Aufgaben
1. Welchen Dienstgrad hat Mohammed Raza laut dem Text über die Rückeroberung Mossuls?
2. Filtere aus den Einträgen alle Zeilen heraus, in denen die Zeichenfolge „This“ vorkommt, und gib sie unverändert wieder. Dabei ist auf Groß- und Kleinschreibung zu achten.

Vorliegender Text

▶

Iraks Truppen vertreiben den IS aus Mossul
Nach monatelangen Kämpfen meldet Iraks Armee die vollständige Rückeroberung Mossuls. Der Sieg wurde durch Einnahme des IS-Hauptquartiers möglich. Besuch in der Zentrale des Terrors.
Mit dem Kopf seitlich leicht nach hinten gelehnt und dem Mund weit geöffnet, sitzt sie im Rollstuhl, als würde sie schlafen. Sie trägt einen leichten, ärmellosen Schurz, den Frauen der Region gern in den heißen Sommermonaten zu Hause anziehen. „Wir haben ihr noch Wasser gegeben, aber das half nichts“, erzählt Mohammed Raza, Leutnant der irakischen Bundespolizei. „Kurz darauf ist sie gestorben.“Die vielleicht 65-Jährige sitzt schon seit über einer Woche, wie dann auch zum Zeitpunkt ihres Todes, im Gang des Lagerhauses des al-Batool-Kinderkrankenhauses im irakischen Mossul. Die Frau im Rollstuhl war eine von vielen, die der Islamische Staat (IS) in der „Medizinstadt“gefangen gehalten hatte.

◀

Auszüge der Einträge
▶

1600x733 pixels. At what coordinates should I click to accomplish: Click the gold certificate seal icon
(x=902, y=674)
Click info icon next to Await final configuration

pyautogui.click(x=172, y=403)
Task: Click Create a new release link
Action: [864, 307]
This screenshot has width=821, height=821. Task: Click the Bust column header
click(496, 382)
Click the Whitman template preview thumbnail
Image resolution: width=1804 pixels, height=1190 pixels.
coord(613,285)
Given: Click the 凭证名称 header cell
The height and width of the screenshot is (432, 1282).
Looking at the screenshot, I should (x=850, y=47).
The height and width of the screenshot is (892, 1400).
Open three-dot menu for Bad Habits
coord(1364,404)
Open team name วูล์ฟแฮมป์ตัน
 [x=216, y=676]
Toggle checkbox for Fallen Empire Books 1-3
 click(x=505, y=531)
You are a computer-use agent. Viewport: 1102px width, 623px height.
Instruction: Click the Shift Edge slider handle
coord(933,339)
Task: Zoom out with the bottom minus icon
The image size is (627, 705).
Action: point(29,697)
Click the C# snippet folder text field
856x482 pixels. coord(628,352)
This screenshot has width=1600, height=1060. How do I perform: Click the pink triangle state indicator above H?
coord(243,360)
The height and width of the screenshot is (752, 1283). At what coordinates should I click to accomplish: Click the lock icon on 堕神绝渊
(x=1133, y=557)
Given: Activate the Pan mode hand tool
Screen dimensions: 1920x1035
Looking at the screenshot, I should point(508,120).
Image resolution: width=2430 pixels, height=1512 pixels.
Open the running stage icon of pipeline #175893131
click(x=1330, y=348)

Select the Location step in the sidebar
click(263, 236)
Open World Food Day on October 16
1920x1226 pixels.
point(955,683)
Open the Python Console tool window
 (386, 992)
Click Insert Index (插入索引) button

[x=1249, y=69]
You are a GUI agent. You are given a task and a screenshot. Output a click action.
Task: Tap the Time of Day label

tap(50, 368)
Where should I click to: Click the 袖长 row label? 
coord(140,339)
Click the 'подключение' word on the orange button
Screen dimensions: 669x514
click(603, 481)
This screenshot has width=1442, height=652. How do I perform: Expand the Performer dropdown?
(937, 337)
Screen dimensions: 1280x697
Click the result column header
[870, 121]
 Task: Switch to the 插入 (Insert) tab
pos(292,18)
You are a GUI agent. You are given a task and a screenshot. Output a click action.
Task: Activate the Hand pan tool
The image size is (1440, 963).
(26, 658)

◀

Lösungen
1. Er ist Leutnant der irakischen Bundespolizei.

2.
This screenshot has width=821, height=821. Task: Click the Bust column header
This screenshot has width=1600, height=1060. How do I perform: Click the pink triangle state indicator above H?
This screenshot has width=1442, height=652. How do I perform: Expand the Performer dropdown?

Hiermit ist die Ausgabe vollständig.